Cancer is commonly linked to both chemical-induced tumor development—exposure to environmental pollutants which are typically metabolized in the body, and can change their ability to be carcinogenic—and the composition of the microbiome. But the link between these two is not well understood.

Now, a collaboration that started from a chance meeting at a conference, has uncovered how gut bacteria affect the way mice respond to a carcinogen. A new paper shows that gut bacteria can metabolize carcinogens and cause them to accumulate in distant organs, leading to tumor development. The depletion of the gut microbiota, they wrote, “affects the toxicokinetics of nitrosamines, which markedly reduces the development and severity of nitrosamine-induced urinary bladder cancer in mice.”

This work is published in Nature in the paper, “Gut microbiota carcinogen metabolism causes distal tissue tumours.

Researchers have previously shown that if mice are exposed to N-butyl-N-(4-hydroxybutyl) nitrosamine (BBN) (one of the chemicals found in tobacco smoke) they reliably develop an aggressive form of bladder cancer. This method is used as a common laboratory model of carcinogen-induced cancer.

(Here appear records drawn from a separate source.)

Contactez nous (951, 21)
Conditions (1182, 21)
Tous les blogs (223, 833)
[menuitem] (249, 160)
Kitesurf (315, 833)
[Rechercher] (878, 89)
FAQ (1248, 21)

The lab of Janoš Terzić, PhD, from the University of Split in Croatia, found that when mice were fed antibiotics at a dose that kills 99.9% of their gut bacteria, at the same time as they were exposed to BBN, the chances of them forming tumors were much lower.

The team uncovered that bacteria living in the mouse gut could convert BBN into N-butyl-N-(3-carboxypropyl) nitrosamine (BCPN). And, unlike BBN, BCPN concentrates in the urinary bladder and triggers tumor formation in a microbiome-dependent manner.

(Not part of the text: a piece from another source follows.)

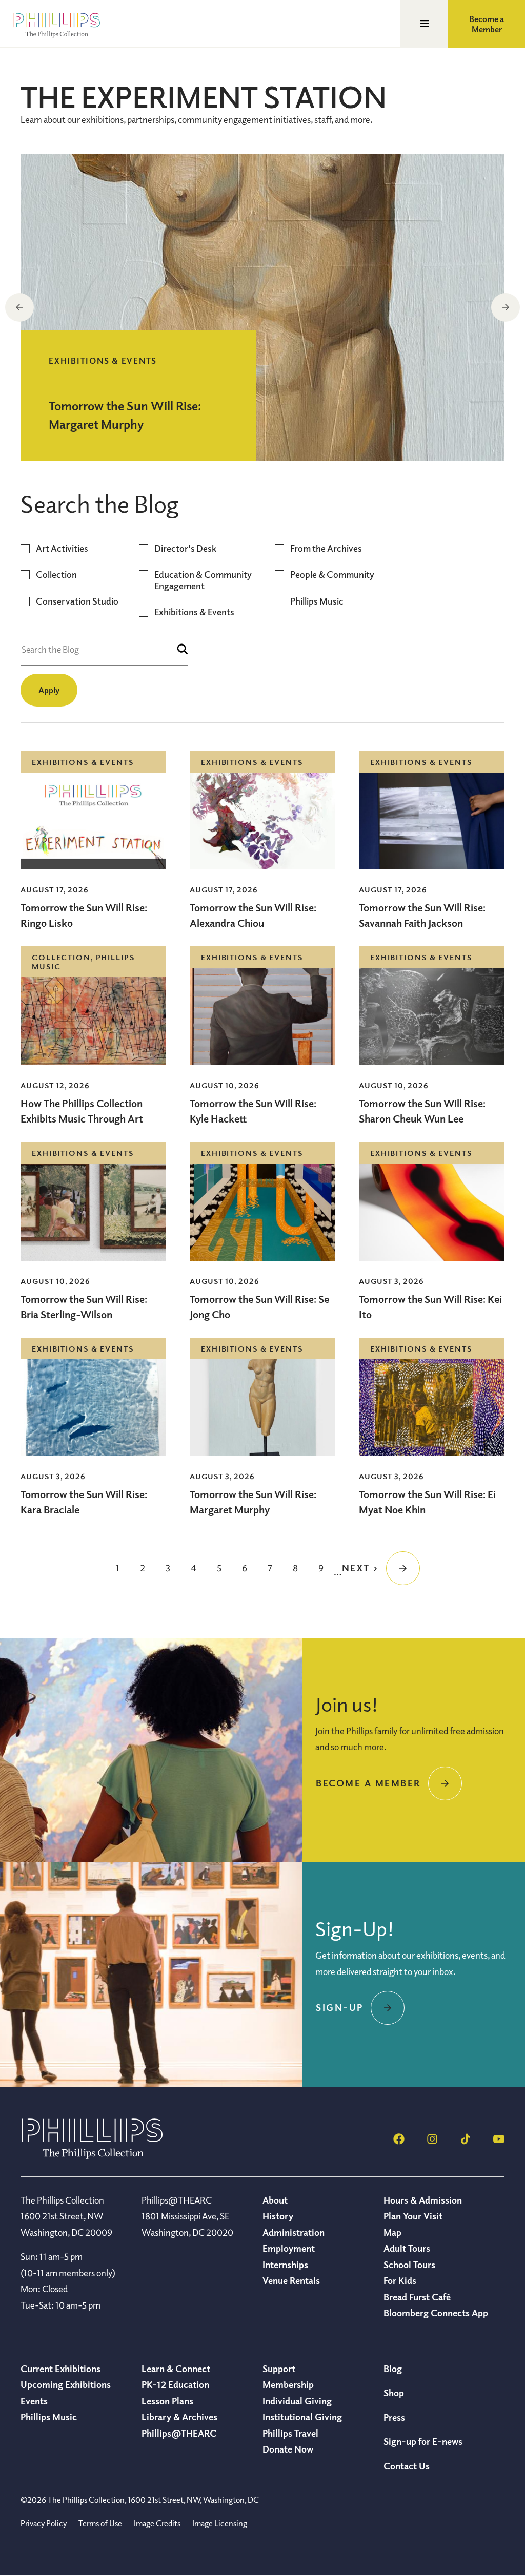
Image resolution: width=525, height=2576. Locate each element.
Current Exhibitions (60, 2368)
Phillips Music (317, 601)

“While 90% of mice exposed to BBN went on to develop bladder tumors, only 10% of those that also received antibiotics did so. This led us to hypothesize that the gut bacteria might be involved in regulating the way BBN is processed in the body,” said Blanka Roje, PhD student at the University of Split School of Medicine.

“The decrease in tumor incidence was so dramatic that at first I doubted the results, thinking we must have made a mistake somewhere in the experiment,” Terzić said. “Consequently, we repeated the experiment five times before we finally became ‘believers.’ It was fantastic to realize that with a treatment—in this case, antibiotics—we were able to abolish cancer development.”

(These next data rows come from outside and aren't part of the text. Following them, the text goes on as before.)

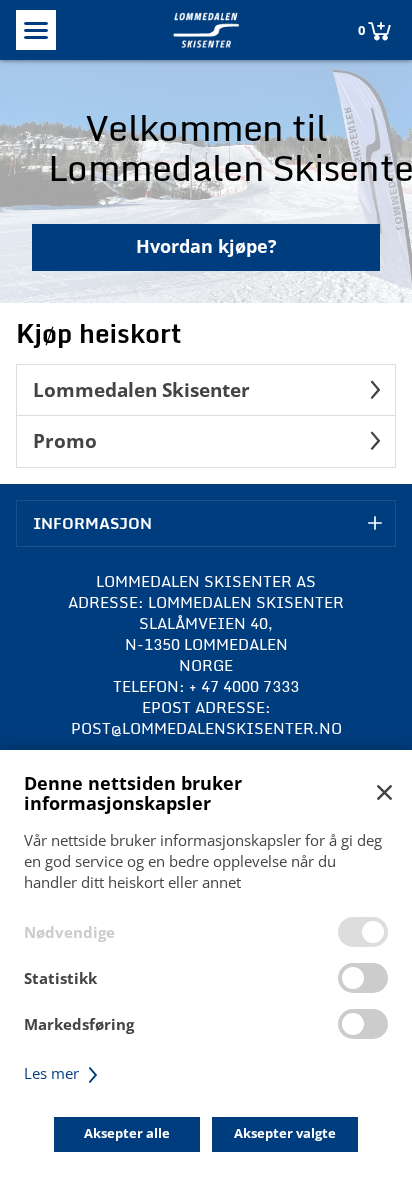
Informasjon (92, 523)
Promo (65, 440)
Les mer (53, 1073)
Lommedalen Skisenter (141, 389)
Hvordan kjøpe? (206, 246)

The team then causally linked the carcinogen biotransformation to specific bacteria using bacterial culture collections and gnotobiotic mouse models. The researchers analyzed over 500 bacteria to identify the specific bacterial species involved in converting BBN to BCPN. “We found 12 species that can carry out this carcinogen biotransformation,” said Boyao Zhang, former PhD student in the lab of Michael Zimmermann, PhD, a group leader at EMBL Heidelberg. “We sequenced them and were surprised to find that many of those species were skin-associated and found at relatively low abundance in the gut. We speculated that there might be some transient transfer of such bacteria from the skin to the gut as a consequence of the animals’ grooming. But it was important to figure out whether these findings would also be true for humans.”

Human fecal samples showed that human gut bacteria can also convert BBN to BCPN. As a proof of concept, they showed that if human stool was transplanted into the intestine of a mouse, they could also convert BBN to BCPN.

However, the researchers also observed large individual differences in the ability of the human gut microbiome to metabolize BBN, as well as in the bacterial species involved in the biotransformation. “We think this lays the foundation for further research to see whether a person’s gut microbiome represents a predisposition for chemically induced carcinogenesis and could hence be used to predict the individual risk and potentially prevent cancer development,” said Zimmermann.

“This difference in interindividual microbiota could explain why some people, despite being exposed to potential carcinogens, do not develop cancers while others do,” Terzić added.